CASE FOR SUPPORT
For foundations, trusts, creative sector bodies, and government. The public interest case for Creative Intellectual Property Charity.
Why this matters
AI companies are training systems on vast quantities of creative content — music, images, text, and recordings — engaging copyright, moral rights, neighbouring rights, and identity rights that subsist in every piece of that content automatically by operation of law. In the absence of a consistent, widely adopted standard for how those rights are declared, respected, and enforced, creators have no practical mechanism to assert them and AI companies have no clear framework within which to licence them.

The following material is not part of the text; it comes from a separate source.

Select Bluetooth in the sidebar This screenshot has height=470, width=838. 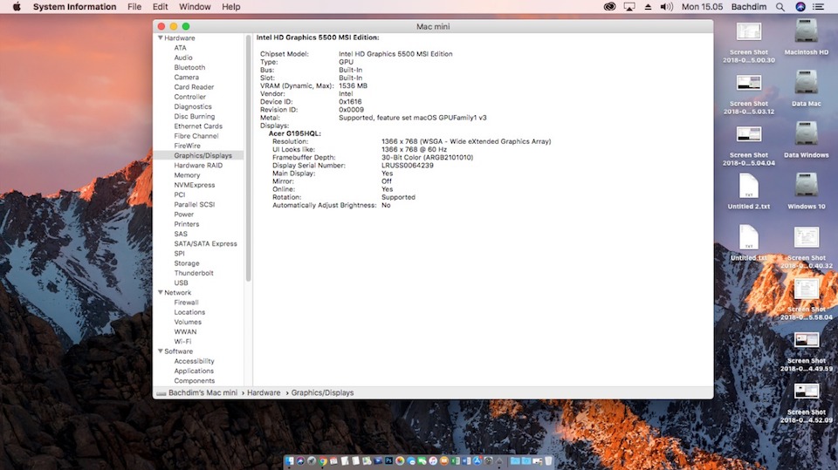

The IFPI estimates that AI training datasets now include hundreds of millions of copyrighted sound recordings. EU AI Act compliance obligations for training data transparency are in force, yet most AI companies have no practical mechanism for meeting them at scale. Under the UK’s Data (Use and Access) Act 2025, creators have the right to opt out of commercial TDM — but opt-out mechanisms only work if creators have practical tools to deploy them.
What we are building
CIP fills the gap: building and maintaining the shared infrastructure — the standard, the declaration format, the registry, the professional certification — that makes rights practically exercisable in the AI content pipeline.
How funds are used
| Activity | Cost estimate | What it funds |
|---|---|---|
| Standards development | £180,000–£240,000 | Standards Committee convening, criteria drafting, two consultation rounds, independent legal review |
| Public consultation infrastructure | £60,000–£90,000 | Online consultation platform, translation into four languages, creator community outreach |
| Rights Registry build | £200,000–£350,000 + £80,000/year | CDR database, API, certificate verification, C2PA integration, hosting and maintenance |
| Creator outreach and education | £90,000–£130,000 Year 1 + £50,000/year | Free quiz, cip.md Generator, creator education resources, collecting society partnerships |
| ISEAL membership application | £40,000–£65,000 | Gap analysis, external review, assessors, formal application |
| Accreditation infrastructure | £75,000–£120,000 | Accreditor criteria, certification body recruitment, mutual recognition mapping |
Partnership opportunities
Foundation and trust funding
CIP welcomes applications from foundations and trusts with interests in: creative sector development and protection, digital rights and technology ethics, professional education and standards, and public interest infrastructure. Particularly interested in foundations with connections across UK, EU, and North American creative industries.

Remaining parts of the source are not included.